Teks Sumber:
Sumber gambar : voa-islam.id
Akhir tahun 2018. Dalam seminggu, dua kali ke Yogya, naik
bis biasa. Satu kali jalan menghabiskan waktu sekitar 6 jam, maka total di
dalam bis 24 jam. Dan selalu dalam bis diputar lagu dengan penyanyi hampir 90%
wanita, jika 1 lagu berdurasi 5 menit maka selama satu kali jalan setidaknya
menikmati 70 lagu, dan selama 2 kali PP total sektar 200 lagu, dengan asumsi
ada pengulangan. Jadilah tahu macam Orkes Melayu, PH, nama artis, penciptanya.
Dan tetap saja yang familiar Nella Kharisma dan Via Vallen saja. Dari segi penampilan
jelas taka da yang syar’i, dari segi contain lirik lagu, banyak yang membuat
tersenyum kecut, hampir semuanya berkisah tentang cinta, tapi dominan lebaynya.
Hampir semua lagu versi koplo. Ada beberapa lagu yang isinya seputar
peselingkuhan, kehidupan di jalanan, penyesalan ditinggal kekasih. Cuma
tertarik dengan pilihan katanya saja, lumayan untuk menambah perbendaharaan
kata. Ada juga lagu pop, namun tak jauh beda masih tentang percintaan. Yang pop
ada Wali, Armada, Ada band dll.
Ada beberapa lagu yang isinya hampir mirip. Tentang pasangan
kekasih yang harus berpisah karena yang lelaki menikah dijodohkan orang tuanya,
ada wanita yang jatuh cinta pada lelaki yang sudah beristri. Lucunya dalam lagu
tersebut ada yang mendoakan mantannya untuk segera menjadi duda agar bisa kembali
dan menikah lagi dengannya, ada yang memilih bertahan selingkuh, menjalin
hubungan gelap.. Waduhh…buyar tenan.
Sebenarnya tak harus menjadi jahat, mendoakan mantan menjadi
duda, tak perlu bermaksiat dengan berselingkuh, juga tak perlu menjadi pelakor.
Sederhana, poligami saja.

Ketentuan Latihan:
**a.** Menurut teks sumber, berapa lama waktu yang dihabiskan untuk satu kali perjalanan dengan bis ke Yogya?
**b.** Ulangi tanpa perubahan bagian teks sumber yang dimulai dengan "Hampir semua lagu" dan berlanjut sampai "Sederhana, poligami saja.".
**c.** Sebutkan semua nama band pop yang disebut dalam teks sumber.

Data yang Diberikan:
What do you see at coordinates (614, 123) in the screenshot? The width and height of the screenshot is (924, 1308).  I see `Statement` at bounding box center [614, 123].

Kunci Jawaban:
**a.** Sekitar 6 jam.

**b.**
Hampir semua lagu versi koplo. Ada beberapa lagu yang isinya seputar
peselingkuhan, kehidupan di jalanan, penyesalan ditinggal kekasih. Cuma
tertarik dengan pilihan katanya saja, lumayan untuk menambah perbendaharaan
kata. Ada juga lagu pop, namun tak jauh beda masih tentang percintaan. Yang pop
ada Wali, Armada, Ada band dll.
Ada beberapa lagu yang isinya hampir mirip. Tentang pasangan
kekasih yang harus berpisah karena yang lelaki menikah dijodohkan orang tuanya,
ada wanita yang jatuh cinta pada lelaki yang sudah beristri. Lucunya dalam lagu
tersebut ada yang mendoakan mantannya untuk segera menjadi duda agar bisa kembali
dan menikah lagi dengannya, ada yang memilih bertahan selingkuh, menjalin
hubungan gelap.. Waduhh…buyar tenan.
Sebenarnya tak harus menjadi jahat, mendoakan mantan menjadi
duda, tak perlu bermaksiat dengan berselingkuh, juga tak perlu menjadi pelakor.
Sederhana, poligami saja.

**c.** Wali, Armada, dan Ada band.